Repeat the full listing exactly.

···

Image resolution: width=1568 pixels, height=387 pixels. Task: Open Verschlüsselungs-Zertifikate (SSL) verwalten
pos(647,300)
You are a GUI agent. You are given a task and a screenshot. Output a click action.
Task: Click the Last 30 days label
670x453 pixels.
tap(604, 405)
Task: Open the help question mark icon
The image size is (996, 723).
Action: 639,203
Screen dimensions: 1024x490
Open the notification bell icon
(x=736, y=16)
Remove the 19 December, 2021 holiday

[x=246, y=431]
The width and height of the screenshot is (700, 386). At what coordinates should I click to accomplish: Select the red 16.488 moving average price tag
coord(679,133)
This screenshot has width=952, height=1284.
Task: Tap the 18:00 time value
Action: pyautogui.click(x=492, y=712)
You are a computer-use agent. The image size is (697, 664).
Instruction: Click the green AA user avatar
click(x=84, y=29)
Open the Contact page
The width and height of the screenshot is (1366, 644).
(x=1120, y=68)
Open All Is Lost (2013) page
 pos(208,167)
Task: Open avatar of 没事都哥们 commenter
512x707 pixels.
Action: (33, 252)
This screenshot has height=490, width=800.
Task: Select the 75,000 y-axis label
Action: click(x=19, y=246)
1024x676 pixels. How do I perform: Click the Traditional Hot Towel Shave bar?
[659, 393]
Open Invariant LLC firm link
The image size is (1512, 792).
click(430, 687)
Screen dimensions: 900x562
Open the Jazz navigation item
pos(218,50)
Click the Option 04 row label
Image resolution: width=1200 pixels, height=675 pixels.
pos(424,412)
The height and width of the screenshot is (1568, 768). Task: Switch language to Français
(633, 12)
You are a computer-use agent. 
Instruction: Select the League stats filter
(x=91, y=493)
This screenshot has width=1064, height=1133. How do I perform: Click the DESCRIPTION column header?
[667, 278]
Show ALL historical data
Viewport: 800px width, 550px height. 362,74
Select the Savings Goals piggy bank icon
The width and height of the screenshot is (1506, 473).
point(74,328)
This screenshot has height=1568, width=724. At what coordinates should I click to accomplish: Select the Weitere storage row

···

Response area:
Image resolution: width=1568 pixels, height=387 pixels. Task: Open Verschlüsselungs-Zertifikate (SSL) verwalten
pos(647,300)
You are a GUI agent. You are given a task and a screenshot. Output a click action.
Task: Click the Last 30 days label
670x453 pixels.
tap(604, 405)
Task: Open the help question mark icon
The image size is (996, 723).
Action: 639,203
Screen dimensions: 1024x490
Open the notification bell icon
(x=736, y=16)
Remove the 19 December, 2021 holiday

[x=246, y=431]
The width and height of the screenshot is (700, 386). At what coordinates should I click to accomplish: Select the red 16.488 moving average price tag
coord(679,133)
This screenshot has width=952, height=1284.
Task: Tap the 18:00 time value
Action: pyautogui.click(x=492, y=712)
You are a computer-use agent. The image size is (697, 664).
Instruction: Click the green AA user avatar
click(x=84, y=29)
Open the Contact page
The width and height of the screenshot is (1366, 644).
(x=1120, y=68)
Open All Is Lost (2013) page
 pos(208,167)
Task: Open avatar of 没事都哥们 commenter
512x707 pixels.
Action: (33, 252)
This screenshot has height=490, width=800.
Task: Select the 75,000 y-axis label
Action: click(x=19, y=246)
1024x676 pixels. How do I perform: Click the Traditional Hot Towel Shave bar?
[659, 393]
Open Invariant LLC firm link
The image size is (1512, 792).
click(430, 687)
Screen dimensions: 900x562
Open the Jazz navigation item
pos(218,50)
Click the Option 04 row label
Image resolution: width=1200 pixels, height=675 pixels.
pos(424,412)
The height and width of the screenshot is (1568, 768). Task: Switch language to Français
(633, 12)
You are a computer-use agent. 
Instruction: Select the League stats filter
(x=91, y=493)
This screenshot has width=1064, height=1133. How do I perform: Click the DESCRIPTION column header?
[667, 278]
Show ALL historical data
Viewport: 800px width, 550px height. 362,74
Select the Savings Goals piggy bank icon
The width and height of the screenshot is (1506, 473).
point(74,328)
This screenshot has height=1568, width=724. At what coordinates should I click to accomplish: Select the Weitere storage row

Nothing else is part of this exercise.